Türkiye; özellikle ABD/AB’nin her türlü manipülasyonu yaptıkları seçimleri %90’na varan müthiş bir katılımla ve büyük bir olgunlukla gerçekleştirerek demokrasi havarilerine unutamayacakları tarihi bir ders daha verdi.
Seçim öncesinde attıkları manşetler ve hazırladıkları kapaklarla açık açık Kılıçdaroğlu’na destek veren sözde özgür batı medyası bu tarihi dersten nasibini aldı.
Türkiye kazandı küresel çete ve onun yerli aparatları bir kez daha kaybettiler.

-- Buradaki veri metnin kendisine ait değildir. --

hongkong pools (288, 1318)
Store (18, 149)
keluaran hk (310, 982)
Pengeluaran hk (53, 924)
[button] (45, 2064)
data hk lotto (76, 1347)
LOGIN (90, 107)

“Türkiye diktatörlüğün eşiğinde başlığıyla Türk bayrağının hilale yansıtıldığı Erdoğan siluetinin yansıtıldığı bir görseli kapak yapan The Economist; seçim sonuçlarının ardından Twitter’da sabitlediği kapağı kaldırarak “Erdoğan’ın Kılıçdaroğlu’na resmen gol attığını, Kılıçdaroğlu ve Partisi CHP’nin, milletvekili seçimlerinde de kötü bir performans sergilediğini” yazdı.
Aziz Türk Milletinin iradesini kimseye satmayacağını, hariçten gazel okuyanlara da kapaklarını manşetlerini böylece yedireceğini bir kez daha gördük.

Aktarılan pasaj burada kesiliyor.